2.12 Interrogating the Data
As previously mentioned, it is recommended that any analysis start with a sampling of all the data that will eventually be used for the construction of a model or profile. Data mining is exploratory by its very nature in that it is not a process of creating reports. The analyst is commonly searching for clues, ratios, attributes, patterns, characteristics, features, trends, and other telltale intelligence stored in large databases.
The process is iterative, leading to correlations and insights often leading to further mining. Once a particular area or finding is discovered, additional information may be required to confirm a hypothesis. Data mining is an interactive process that often leads to more interesting findings. As we mentioned in Chapter 1, it is very much like the process of criminal profiling, requiring some heuristics skills. It is not an exact science. One of the key items to consider during the data interrogation process is documenting how it was conducted. The process may need to be duplicated by other investigators or analysts. In addition, as with other forensic analyses and findings, the results may end up in court.
2.13 Data Integration
Data derived for criminal detection and security deterrence in most instances will be from distributed locations—from miscellaneous internal databases and third-party sources. Prior to the development of a profile or a model, the data will need to be sampled, extracted, moved, integrated, and converted into a format that can be imported into a data mining tool. During these processes, certain data mining preparations will need to be performed. Most of the data in today's databases is not designed for analysis, profiling, or modeling. It is generally maintained for reporting and queries or billing and accounting. There are also some data integration issues most data mining projects must cope with, such as the following:
The location of the data
The computer platform
The level of security
The access process
The type of media
The type of query
The data format
The data source
A key issue during the data integration process is how the connection to the data will take place: Will ODBC or CORBA be used? How will access to the tables residing in Sybase, Oracle, Informix, SAS, Excel, or IBM servers take place? Will the data be found in flat or fixed-length files? Even flat files have different features that need to be resolved. Some are delimited by commas while other are not. There is the issue of multiple formats, such as relational databases, hierarchical structures, free-text (such as e-mail data), ASCII, field-delimited, or fixed-length format. All of these data integration issues must be considered at this juncture, prior to any data mining analyses.

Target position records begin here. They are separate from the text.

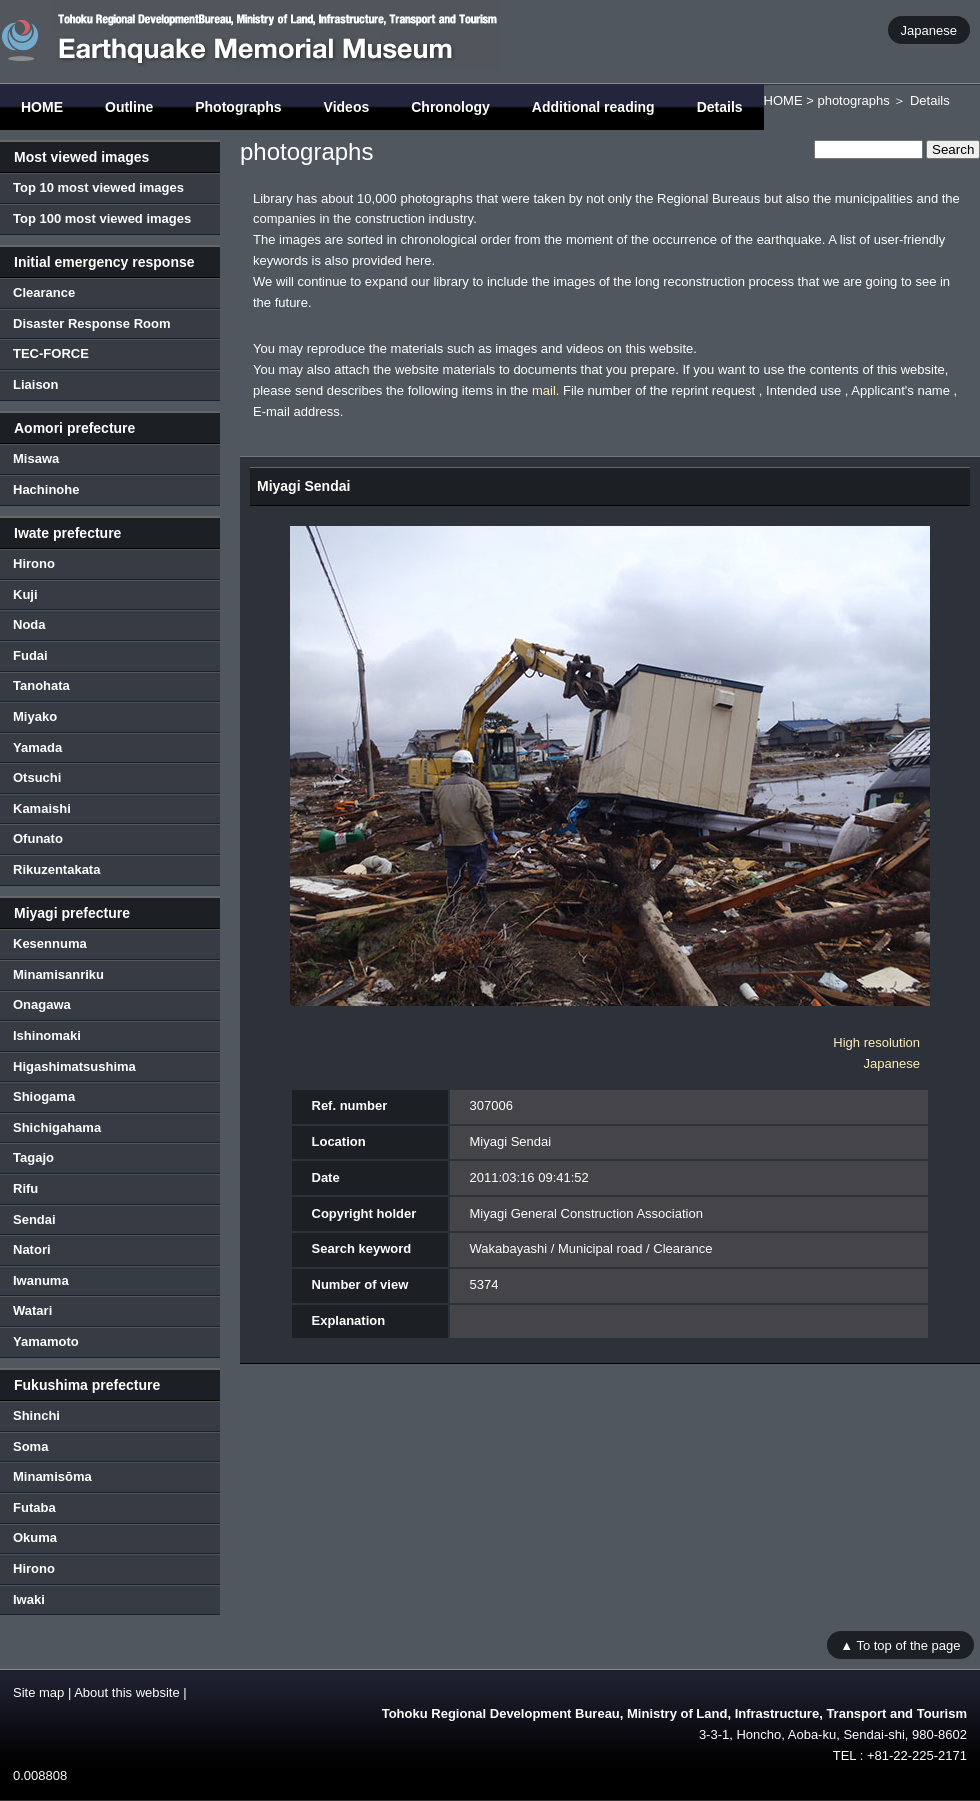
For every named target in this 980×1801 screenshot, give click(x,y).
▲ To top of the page (900, 1644)
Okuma (35, 1537)
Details (720, 107)
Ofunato (38, 838)
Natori (32, 1249)
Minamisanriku (58, 974)
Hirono (34, 563)
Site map (38, 1692)
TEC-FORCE (51, 353)
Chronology (450, 107)
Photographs (238, 107)
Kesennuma (50, 943)
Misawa (36, 458)
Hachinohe (46, 489)
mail (544, 390)
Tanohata (41, 685)
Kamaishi (42, 808)
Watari (32, 1310)
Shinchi (36, 1415)
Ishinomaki (47, 1035)
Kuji (25, 594)
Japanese (929, 29)
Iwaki (29, 1599)
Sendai (34, 1219)
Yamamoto (46, 1341)
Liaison (36, 384)
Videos (347, 107)
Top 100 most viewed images (102, 218)
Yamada (37, 747)
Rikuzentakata (56, 869)
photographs (853, 100)
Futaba (34, 1507)
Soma (30, 1446)
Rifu (25, 1188)
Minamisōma (52, 1476)
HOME (42, 107)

As part of the data integration process, it may be necessary to deal with multiple operating systems, such as UNIX, Linux, and NT as well as multiple platforms, such as PCs, workstations, servers, and mainframes that support different access protocols. All of this will require dealing with different interfaces. Additionally, the structure of the data can be affected by the operating system, such as with end-of-line characters. These data-integration issues can often constitute the bulk of the effort and time put into some data mining projects. Some of these issues can be further complicated when dealing with proprietary, customized information systems, such as those used by large governmental agencies.
The data required for analysis may reside in multiple locations, which may mean that these sources must be accessed via LANs, WANs, Intranet, dial-up, wireless, Internet, or proprietary closed, secured networks. This may mean that control and access is by a third party and the data is not in a centralized repository or data warehouse. This is yet another data-integration issue that may limit the type of information available for some investigative data mining projects.
Most data mining projects typically involve the use of structured data in relational tables or flat-file formats. However, there may be situations where data has to be retrieved from terminal screen captures using special scripts or table creation software. Although uncommon, this may well be another integration issue, which requires the use of schemes for submitting multiple queries in order to retrieve all of the desired information, such as, for example, capturing the screen data from a point-of-entry terminal used by immigration or customs personnel.
Last is the thorny issue of integrating multimedia formats, involving unstructured free-text data, as well as images, audio, video, e-mail, wireless data, and other binary objects. For counter-intelligence analyses, which need to deal with these types of information objects and formats, this is a very real data-integration and analysis issue. The single best way of dealing with this obstacle is to ensure there is a consistent framework established for this type of data mining project so that all objects with a given class are consistent with each other. This can be a real challenge when dealing with time-sensitive analyses and a need to implement solutions in real time.